● Task to complete: Examine the records and identify each line that includes the string "agent". Copy those lines.

● Data provided:
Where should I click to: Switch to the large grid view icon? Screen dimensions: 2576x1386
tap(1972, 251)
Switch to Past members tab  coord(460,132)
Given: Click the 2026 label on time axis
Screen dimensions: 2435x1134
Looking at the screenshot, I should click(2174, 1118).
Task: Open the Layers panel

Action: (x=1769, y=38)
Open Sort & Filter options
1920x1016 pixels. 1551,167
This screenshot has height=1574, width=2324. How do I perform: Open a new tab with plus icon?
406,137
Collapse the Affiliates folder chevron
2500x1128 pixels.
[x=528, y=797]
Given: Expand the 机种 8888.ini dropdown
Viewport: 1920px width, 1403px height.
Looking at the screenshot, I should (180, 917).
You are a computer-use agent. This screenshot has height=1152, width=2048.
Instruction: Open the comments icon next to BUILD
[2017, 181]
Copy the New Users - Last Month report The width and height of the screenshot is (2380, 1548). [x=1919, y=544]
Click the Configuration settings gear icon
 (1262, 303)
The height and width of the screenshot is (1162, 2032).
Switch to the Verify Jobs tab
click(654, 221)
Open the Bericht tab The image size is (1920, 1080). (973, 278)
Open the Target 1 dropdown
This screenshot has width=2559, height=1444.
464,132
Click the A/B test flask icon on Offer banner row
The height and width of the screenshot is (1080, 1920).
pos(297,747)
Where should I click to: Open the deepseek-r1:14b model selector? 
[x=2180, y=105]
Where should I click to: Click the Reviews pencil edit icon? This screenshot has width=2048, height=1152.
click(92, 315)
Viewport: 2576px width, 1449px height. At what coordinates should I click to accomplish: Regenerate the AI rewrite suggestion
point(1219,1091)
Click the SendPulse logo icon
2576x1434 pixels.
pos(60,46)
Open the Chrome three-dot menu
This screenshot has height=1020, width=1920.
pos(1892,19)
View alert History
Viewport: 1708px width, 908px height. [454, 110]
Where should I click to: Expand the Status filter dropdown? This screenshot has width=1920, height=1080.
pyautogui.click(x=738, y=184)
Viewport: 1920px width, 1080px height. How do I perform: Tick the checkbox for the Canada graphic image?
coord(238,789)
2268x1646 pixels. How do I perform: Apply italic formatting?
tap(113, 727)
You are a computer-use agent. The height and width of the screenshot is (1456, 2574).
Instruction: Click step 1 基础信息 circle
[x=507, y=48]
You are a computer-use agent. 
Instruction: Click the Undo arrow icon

● Written response:
You are a computer-use agent. This screenshot has height=1152, width=2048.
You are a computer-use agent. The height and width of the screenshot is (1456, 2574).
You are a computer-use agent. 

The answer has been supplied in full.